Along the way, there are times where I have good ideas on things to check, and then other times where I just have ideas. While I think I meant well with this item, it ended up falling into neither of those two buckets. Taking a look at the Markdown for example 553:

[bar][foo\\!]

[foo!]: /url

I believe I wanted to make sure that I tested other concepts to make sure the lookup worked properly. The most obvious of those concepts would usually be inline elements, so I think it might have made sense from that point of view. However, I had missed one little thing. As function test_reference_links_553 centers around subtle variations with the link reference, any inline element would be treated as plain text, without any interpretation.

Based on that quick research and the fact that I already had tests for inline elements in the link label, I just resolved it without any changes. I think while I might have had something else on my mind when I added that issue to the list, I was unsure of a good way to honor it in any reasonable form. It was good to check out though, just nothing to do to enhance the project with.

Empty Link Labels¶

Added a long time ago, I spotted two issues that I knew that I could resolve quickly:

- link ref def with empty link label, like 560?
- full reference link with empty link label, like 560?

Obviously added at a time when I was not as complete in my knowledge of the GFM Specification as I am now, both items were indicating confusion as to why an empty link label wasn’t valid.

With the experience gained since those items were added, it was easy for me to reference the GFM Specification on Link Reference Definitions, select the link label reference in the first line of the first paragraph, and extract the following bit of text from the definition of a link label:

Between these brackets there must be at least one non-whitespace character.

While that one line escaped me early in the development of the project, I was now familiar enough with it to be able to locate it in 30 seconds or less. As I acknowledge it is a boundary case, I can see why the specification writers added that text in there to deal with that case. From my point of view, an empty link label is just an empty string that needs to be parsed. But I also understand that there is plenty of precedence to also look on an empty string as having no value. I am not sure if that is the way I would have gone with this, but I was happy to follow along with the specification with this one.

Bolstering Up the Scenario Cases¶

The more I used the new scenario-cases.md document, the more I was enjoying it and the confidence it brings to the project. While it is still early in the document’s life, I am starting to rely on that document at the same level that I rely on the GFM Specification examples. Basically, if a parser can properly handle either one of those groups of tests, it is a good thing. If it can properly handle both groups of tests, it is a wonderful thing.

As such, a certain amount of this week was spent beefing up that important document.

Moving Simple Inline Links¶

At the start of this block of work, one of the things that I wanted to do was to move the non-base test_inline_links_518 functions into the Series F group by moving them into the test_paragraph_extra_ group. While this was not a big move, it filled a hole that I had perceived in the Series F group tests. And since it was just moving the tests from one module to the other, the tests were already passing. That made the duration task seem to fly by.

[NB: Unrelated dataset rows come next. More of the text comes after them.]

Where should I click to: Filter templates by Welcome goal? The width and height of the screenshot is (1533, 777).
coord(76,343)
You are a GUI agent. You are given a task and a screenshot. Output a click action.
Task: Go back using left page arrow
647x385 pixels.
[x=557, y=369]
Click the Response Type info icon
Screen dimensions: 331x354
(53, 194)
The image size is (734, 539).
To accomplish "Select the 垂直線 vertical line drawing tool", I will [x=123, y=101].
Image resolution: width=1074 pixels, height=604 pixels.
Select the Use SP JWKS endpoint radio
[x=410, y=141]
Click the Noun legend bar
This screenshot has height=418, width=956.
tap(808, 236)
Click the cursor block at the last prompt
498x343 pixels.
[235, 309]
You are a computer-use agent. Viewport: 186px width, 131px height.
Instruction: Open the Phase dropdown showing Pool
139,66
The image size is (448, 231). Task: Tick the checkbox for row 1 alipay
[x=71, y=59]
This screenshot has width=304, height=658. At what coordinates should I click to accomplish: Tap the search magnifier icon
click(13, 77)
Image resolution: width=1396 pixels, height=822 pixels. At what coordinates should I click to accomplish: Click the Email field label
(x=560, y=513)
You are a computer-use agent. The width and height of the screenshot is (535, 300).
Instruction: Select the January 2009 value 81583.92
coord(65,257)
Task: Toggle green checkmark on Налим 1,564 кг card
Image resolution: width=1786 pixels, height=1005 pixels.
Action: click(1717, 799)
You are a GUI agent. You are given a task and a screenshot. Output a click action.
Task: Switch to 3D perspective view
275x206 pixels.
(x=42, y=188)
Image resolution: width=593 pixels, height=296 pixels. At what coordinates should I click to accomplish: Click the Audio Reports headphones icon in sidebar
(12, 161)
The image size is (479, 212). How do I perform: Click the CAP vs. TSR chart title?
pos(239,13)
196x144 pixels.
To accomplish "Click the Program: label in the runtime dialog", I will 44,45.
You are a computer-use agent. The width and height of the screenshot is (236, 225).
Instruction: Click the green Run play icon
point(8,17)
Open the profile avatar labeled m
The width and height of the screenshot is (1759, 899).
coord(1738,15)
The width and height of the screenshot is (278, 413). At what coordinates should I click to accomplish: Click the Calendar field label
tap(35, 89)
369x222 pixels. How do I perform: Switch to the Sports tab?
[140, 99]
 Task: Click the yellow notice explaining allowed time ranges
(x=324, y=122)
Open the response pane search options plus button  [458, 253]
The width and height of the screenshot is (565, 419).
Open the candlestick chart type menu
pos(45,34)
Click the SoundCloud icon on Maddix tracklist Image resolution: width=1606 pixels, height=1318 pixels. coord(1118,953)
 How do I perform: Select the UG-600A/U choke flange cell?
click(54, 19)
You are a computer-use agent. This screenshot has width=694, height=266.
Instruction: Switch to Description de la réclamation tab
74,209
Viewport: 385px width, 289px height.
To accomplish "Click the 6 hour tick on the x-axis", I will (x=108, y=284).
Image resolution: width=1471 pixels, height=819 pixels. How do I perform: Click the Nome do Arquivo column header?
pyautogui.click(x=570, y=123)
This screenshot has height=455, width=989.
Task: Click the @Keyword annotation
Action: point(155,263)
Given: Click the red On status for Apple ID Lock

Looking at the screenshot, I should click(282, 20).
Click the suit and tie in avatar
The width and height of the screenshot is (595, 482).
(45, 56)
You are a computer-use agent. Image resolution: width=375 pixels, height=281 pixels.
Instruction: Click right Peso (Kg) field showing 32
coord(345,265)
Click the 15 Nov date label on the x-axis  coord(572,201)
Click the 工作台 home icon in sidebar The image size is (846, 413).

Adding Links as The Last Element in the Document¶

Having just moved that small group of tests into the Series F group, I noticed that all the test cases in that group ended with a Text token, and not a Link element. As that affects what is checked at the end of a leaf block, I thought it was prudent to go through the Series F group and add a variation for each case that tested the base document without any elements after the document.

That was not a difficult task but was a task that was both tedious and lengthy. I went through each of the 16 base tests registered in the Series F group and created a new variant of that base test. Once created, I removed any trailing non-link characters from each test document, double checking that I had not disturbed the Link element itself. As usual, I verified the HTML document against Babelmark, then running the tests to see if there were any issues.

When I ran the tests, I was greeted with the good news that the parser itself was working properly and the consistency checks only required minor changes. Those changes were in the __handle_last_token_end_link function, each of them small adjustments to handle the various parts of the Link token in its various forms, but nothing that wasn’t immediately resolvable.

Following Up with Image Elements¶

It should be no surprise that after completing the work documented in the previous two sections that I decided to follow that work up with ensuring parity for the Image elements in the Series F group. In total, 29 new scenarios were added to the group, mirroring the existing Link element tests.

Due to previous hard work and a bit of luck, there was only one change required in the __handle_last_token_image function. In the case where the last token is a full Image token, I just needed to add a single line to properly increase the inline_height variable by one for each newline in the text_from_blocks field of the Image token. While the verification phase of each test took a while, the testing phase of these additions went by very successfully and very quickly.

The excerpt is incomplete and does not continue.